At the age of 22, Goulart immigrated to Amsterdam, where he developed most of his work, navigating across media such as photography, video, performance, urban intervention, and artist books. Among the themes that shaped his work—closely tied to reflections on authorship, image appropriation, and distribution across different media—are identity, gender, memory, politics, history, and the power of images, particularly their manipulation and the mythical constructs of cinema.

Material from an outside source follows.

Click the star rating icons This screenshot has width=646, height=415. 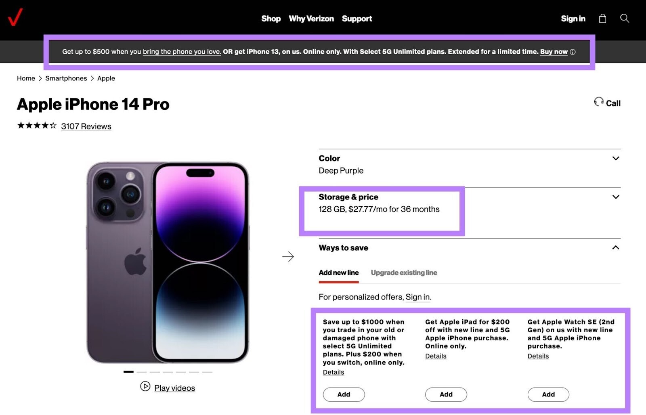pos(36,126)
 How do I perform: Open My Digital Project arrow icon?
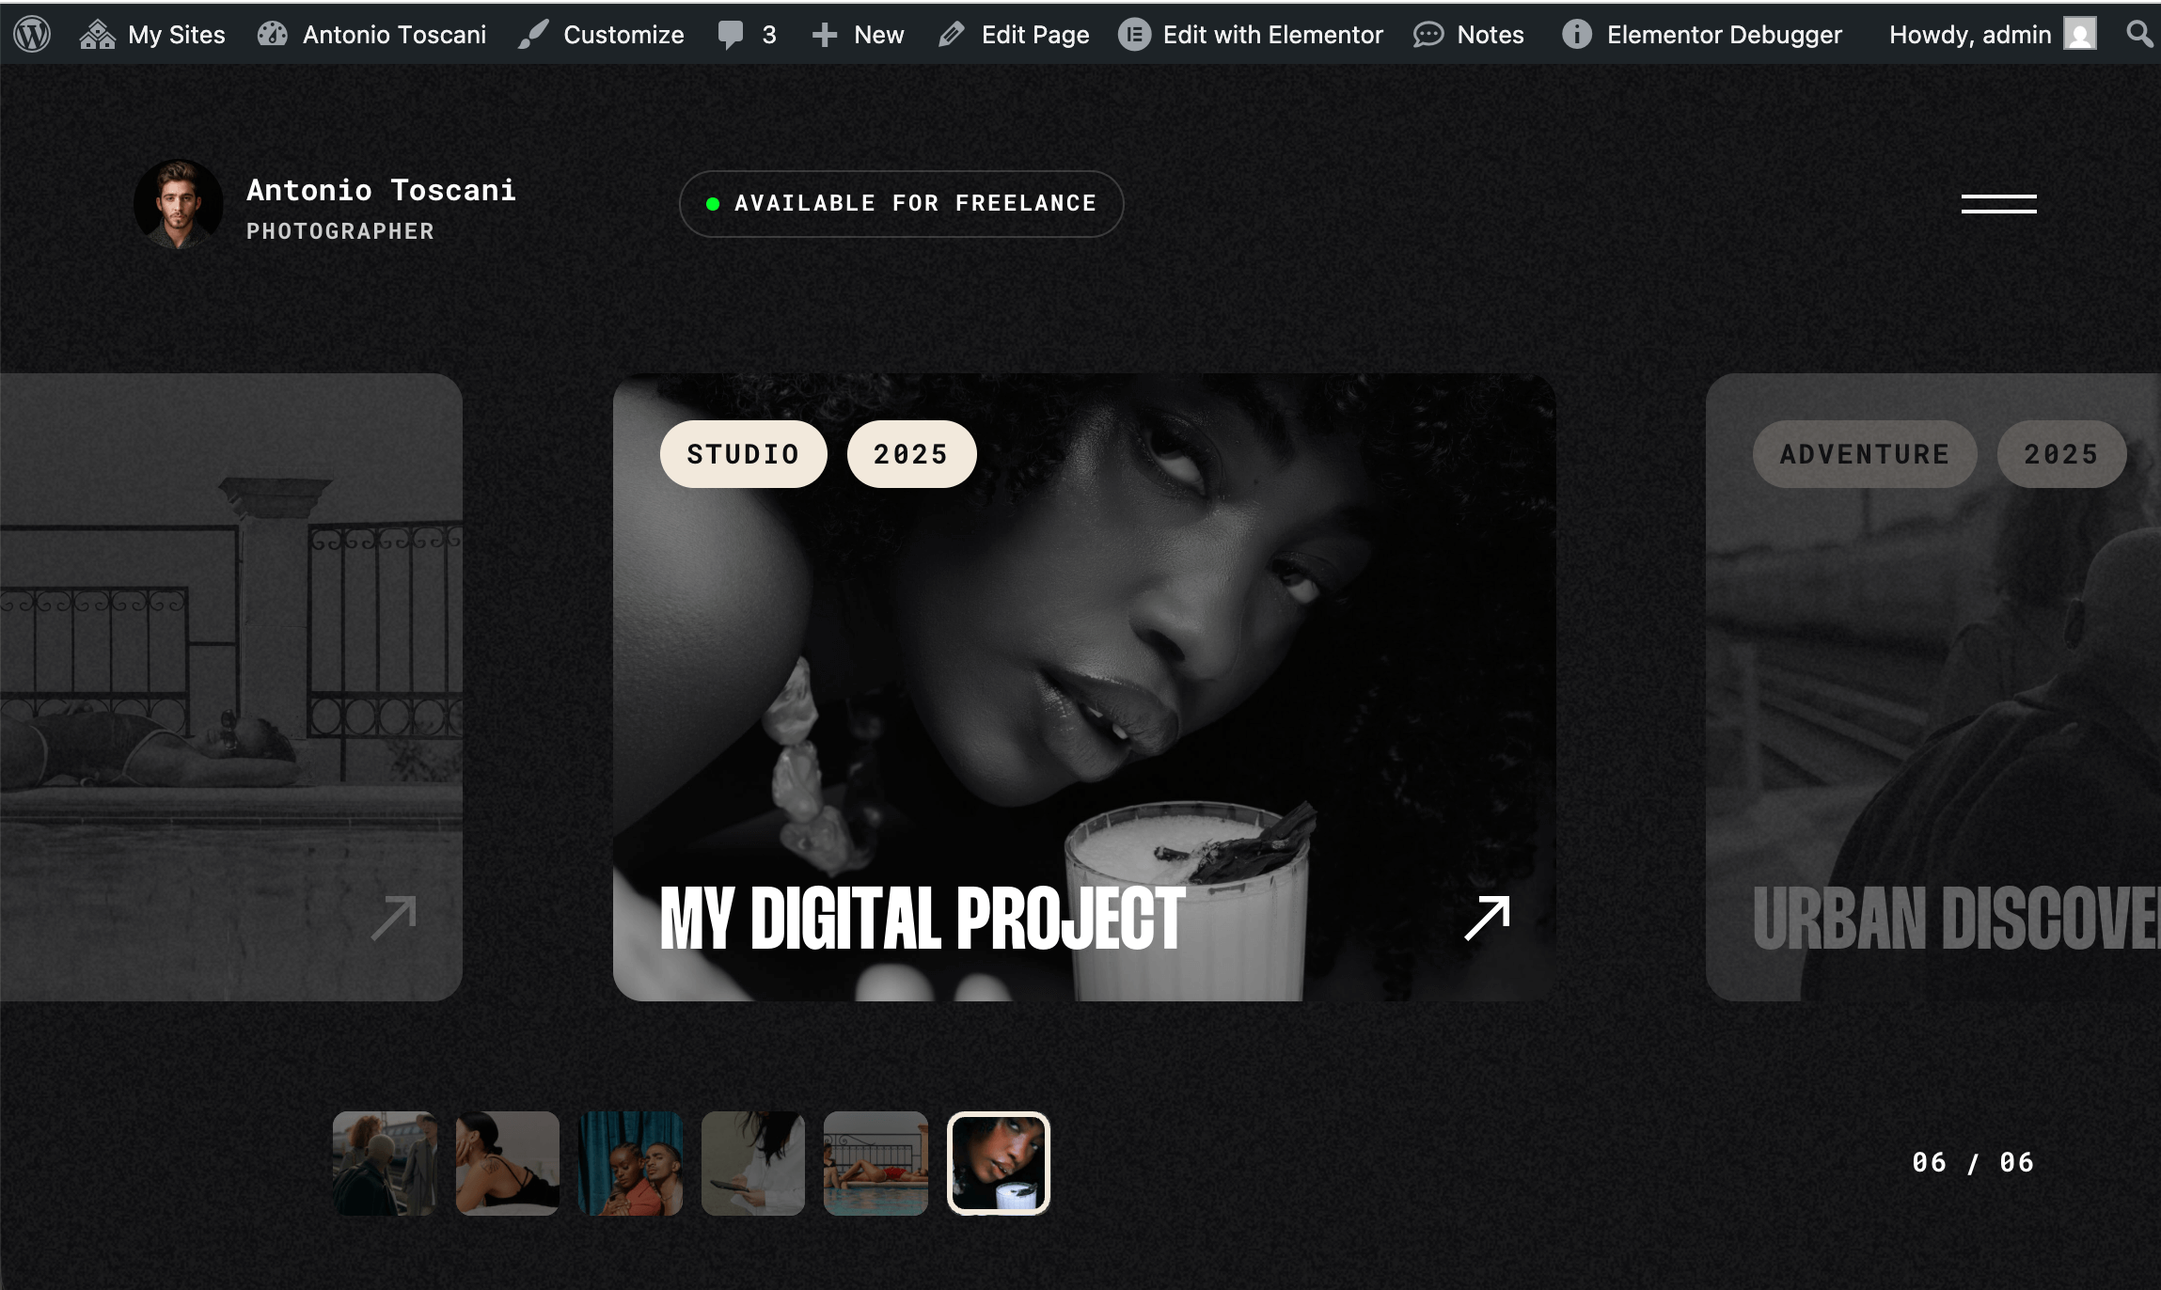tap(1487, 918)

An immersive poetics envelops the viewer in Night and Day (I Think of You), a video installation materialized through the combination of different media. In this work, the artist evokes the vastness of outer space, made tangible through the shimmering of stars. Contained within a compact exhibition space, the piece seems to stretch toward the infinity of the galaxy. Silence and sound, intimacy and immensity, subtlety and forcefulness intertwine in a sensorial lyricism that unfolds in multiple rhythms and countless reverberations.
Diego Groisman
Claudio Goulart (Brazil, 1954-2005) was an artist whose multidisciplinary practice encompasses installations, performances, photography, photocopying, and videos, among other media. Identity and memory are recurring themes in his work, especially identity, understood through a combination of history and contemporary images. He had solo exhibitions and participated in group shows in Brazil at institutions such as the Museo Nacional Centro de Arte Reina Sofia, the Havana Biennial, and Gallery Spoon in Tokyo. He lived mainly between Porto Alegre, Brazil, and Amsterdam, the Netherlands.